Intellect nonetheless welcomed a number of the initiatives Osborne announced, which included new tax breaks for investors of new start-ups, a further £75 million funding to support smaller technology companies commercialise their products and services, and the introduction of a R&D tax credit for larger companies.
TIGA, the UK games industry’s trade association, agreed that the government still needed to implement an effective strategy for promoting growth.
Such a strategy would re-balance the economy away from financial services towards business investment and export-focussed industries, it said, suggesting an extension of the new R&D tax credits that Osborne announced today.
“The UK government needs to support those sectors where we have a competitive advantage: high technology industries and creative industries, including the video games sector.
“Expanding the scope by the R&D tax credits to include the cost of IP protection, design costs and premises costs would help many creative and high technology businesses.

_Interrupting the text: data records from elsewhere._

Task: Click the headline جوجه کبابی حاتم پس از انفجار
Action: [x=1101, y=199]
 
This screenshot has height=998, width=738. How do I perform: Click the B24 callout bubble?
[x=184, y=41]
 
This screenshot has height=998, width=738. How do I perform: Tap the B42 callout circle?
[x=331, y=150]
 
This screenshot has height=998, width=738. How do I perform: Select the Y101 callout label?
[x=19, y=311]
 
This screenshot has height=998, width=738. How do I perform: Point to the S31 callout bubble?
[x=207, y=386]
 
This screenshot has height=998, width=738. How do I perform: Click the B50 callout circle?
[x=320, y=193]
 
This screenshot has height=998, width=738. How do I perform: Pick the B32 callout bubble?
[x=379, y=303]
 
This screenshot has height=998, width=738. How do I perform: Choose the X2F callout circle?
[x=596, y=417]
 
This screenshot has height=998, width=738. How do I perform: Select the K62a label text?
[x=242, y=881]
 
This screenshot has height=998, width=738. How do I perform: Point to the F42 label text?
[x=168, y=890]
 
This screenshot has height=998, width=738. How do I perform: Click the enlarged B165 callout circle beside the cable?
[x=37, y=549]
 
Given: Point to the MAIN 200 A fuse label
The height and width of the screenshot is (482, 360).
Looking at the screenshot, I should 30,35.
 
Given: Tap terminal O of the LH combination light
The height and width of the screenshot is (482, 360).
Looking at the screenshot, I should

Introducing TIGA’s plan to enable small businesses to offset training costs against corporation tax would enhance productivity,” said Dr Richard Wilson, CEO of TIGA.
However, offshore IT and software development company HCL Technologies, said that government has still not gone far enough in its pledge to open up public sector contracts to SMEs.
“By freezing public sector pay and reforming public sector pensions in a bid to cut costs, the government is ignoring the fact that every year, millions are lost through the award of fat contracts to brand name suppliers, and ignoring those who can deliver the same services more efficiently, and for a fraction of the cost.
“If the public sector is to truly arrest this country’s economic decline and inject new impetus into both the private and public sector, it must open up its procurement processes even further to give smaller providers the opportunity to deliver these services,” said Bindi Bhullar, director at HCL Technologies.